Friday, December 9, 2016
Sunday, June 28, 2009
People down in the south of Louisiana (I say south as in Golden Meadow so far as Grand Isle) are a breed all of their own. Most of them still speak awesome old fashioned Cajun French. Most of them spoke only French as children. Listen to their accent when they speak and you hear French in their English. You know it's true when you pull over to the side of the road to ask a construction worker directions and his accent is so thick, you assume he must speak French, so you ask him and find out that he speaks better than any highschool French teacher you ever had.
There is nothing more hoaky and dissatisfying than hearing a Cajun song that was originally written in French being sung in English. It's even worse than someone singing in faux-French who doesn't make any sense whatsoever to the point where, if translated, one would understand: "You left yourself, for my going away, going away to join you. Eat my heart, baby, I'm going to bury you, come see me, you're going to go far to me."

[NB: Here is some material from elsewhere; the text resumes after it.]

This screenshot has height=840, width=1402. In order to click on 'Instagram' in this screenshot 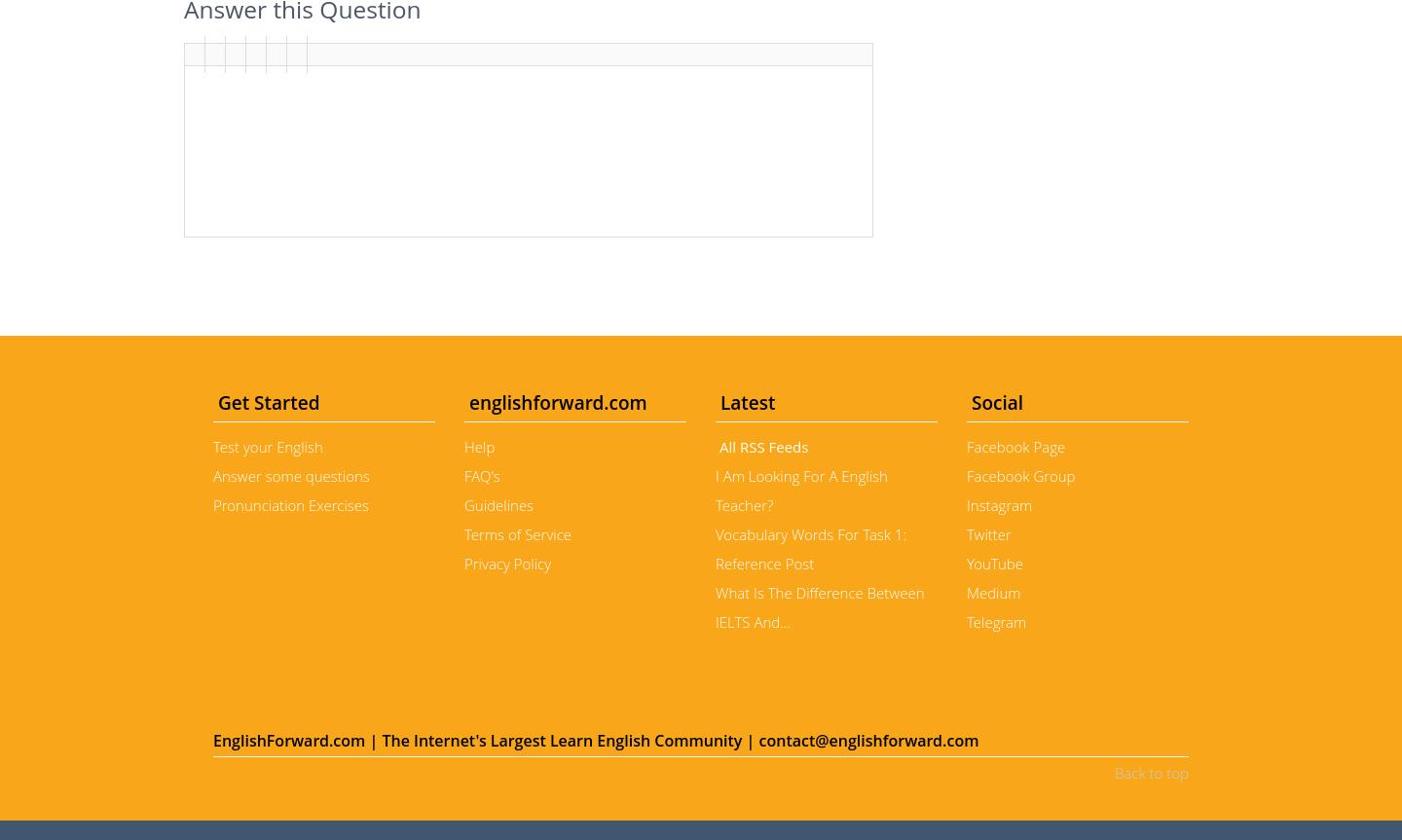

I have no problem with the English language, of course, but I think if you take a good old song like "J'ai été au bal" and sing it in English, you sound stupid and should be slapped, or at least beaten with a big stick. And if you're going to sing it in French, do a favor to all your ancestors and at least sing some words that make sense to all the people who still speak French. Don't go to La Poussiere and sing that shit to the old timers. They will punch you in the face.